Recently, I had a health scare that made our small family feel shaken and in need of some restorative action. A couple days later, we loaded the car with packed-the-day-before bags and headed to the beach, a place that has always lent us an ear when we’ve felt overdone.
Reducing stress was the key, so it was an act of discipline for me NOT to write list after list of things we’ll need, NOT to pack meaningful snacks and meals for the short trip, and NOT to take a million pictures.
When I was little, my mom would spend the night before a trip frying Persian kotlet for pita, mint, pickles, and kotlet sandwiches; she’d fill up the car with snacks and golden turkey sandwiches garnished with cilantro. We had so many treats that when we hit the road at 5 am, I was already as hungry as one should be at dinner time.
The joy of the travel relied on my Walkman and Mom’s provisions. I’ve tried to emulate this for my kids by being one step ahead of their appetites (and accidents) and to craft certain memories around food. The route of handing out sandwiches wrapped in shiny foil, opening containers filled with grapes and apples, passing around bags of chips, cracking sunflower seeds, and filling up foam cups of hot tea (and drinking the tea with hard sugar cubes) is incredibly meaningful to me.
But this wasn’t one of those trips. This time around, we just grabbed some random snacks from home before we left and stopped for fast food when we got hungry. We even got out of the car and ate burgers on the way back without worrying about the time. And the earth did not stop revolving. My kids didn’t have any fewer memories of the drive to and from the beach. They weren’t let down. They had the gift of spontaneity and calmer parents instead.
This experiment has turned into an anecdote for how I’m going to try to refocus on what’s important. Sometimes the easier way just works better, and this is okay. Sometimes having great ideas burdens us and thwarts organic (and sometimes righteously lazy) experiences. I have some wonderful friends who remind me of this; unfortunately, nothing wakes us up more than our own need to change for the better.

Required tasks =>
• 1. From the beach trip essay, output the passage starting at "But this wasn’t" and ending at "calmer parents instead.".
• 2. Answer these questions using the beach trip essay:
(a) What did the writer's mom fry the night before a trip?
(b) At what time did the family hit the road on those childhood trips?
(c) What did the family eat on the way back from the recent beach trip?

Listed records =>
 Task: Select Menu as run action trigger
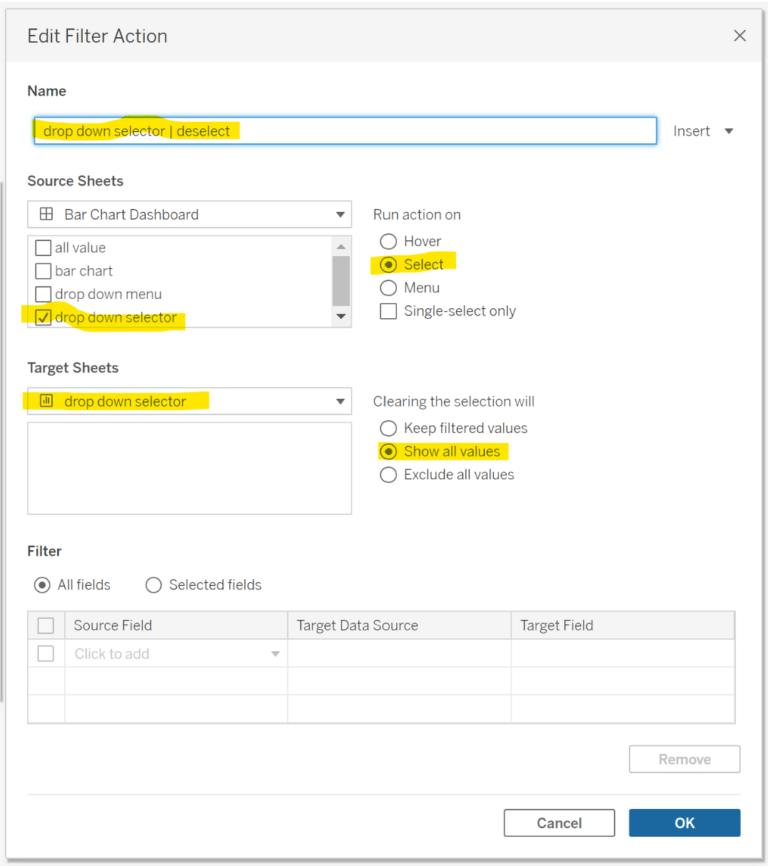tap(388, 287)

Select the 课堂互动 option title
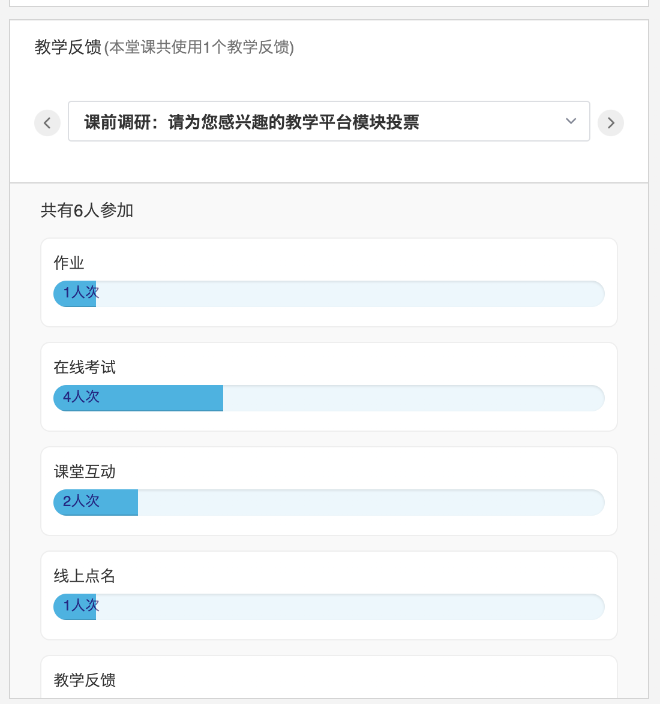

==

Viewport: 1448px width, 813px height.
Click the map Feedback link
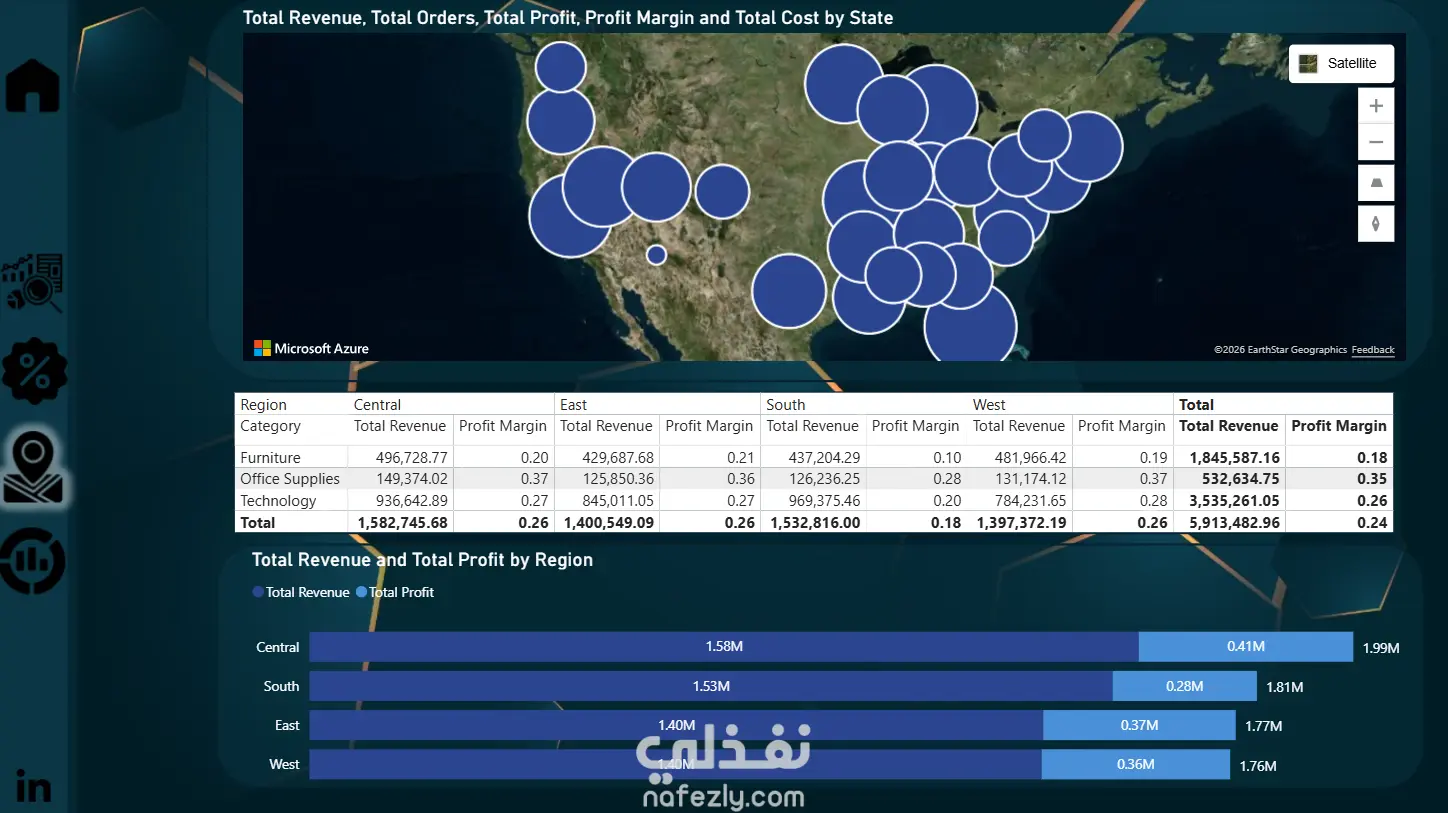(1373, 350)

---

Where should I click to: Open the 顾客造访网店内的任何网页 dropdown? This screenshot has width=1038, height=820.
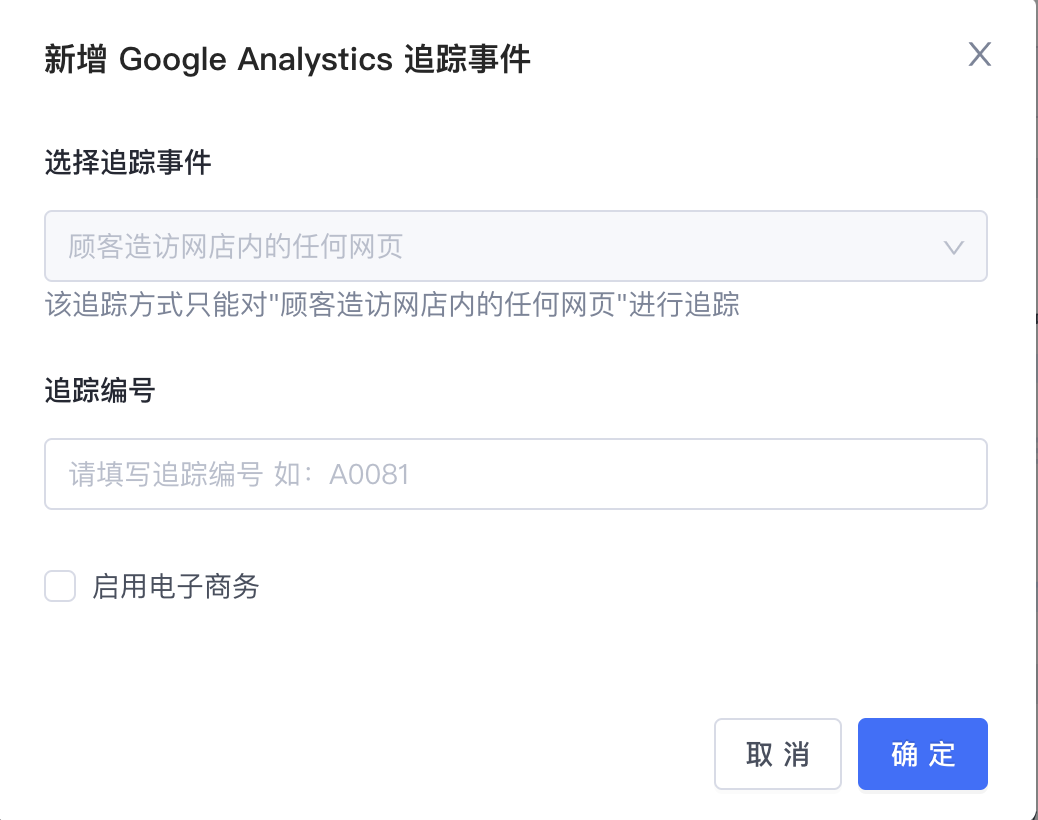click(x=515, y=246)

Your responses =>
• 1.
But this wasn’t one of those trips. This time around, we just grabbed some random snacks from home before we left and stopped for fast food when we got hungry. We even got out of the car and ate burgers on the way back without worrying about the time. And the earth did not stop revolving. My kids didn’t have any fewer memories of the drive to and from the beach. They weren’t let down. They had the gift of spontaneity and calmer parents instead.

• 2.
(a) Persian kotlet.
(b) At 5 am.
(c) Burgers.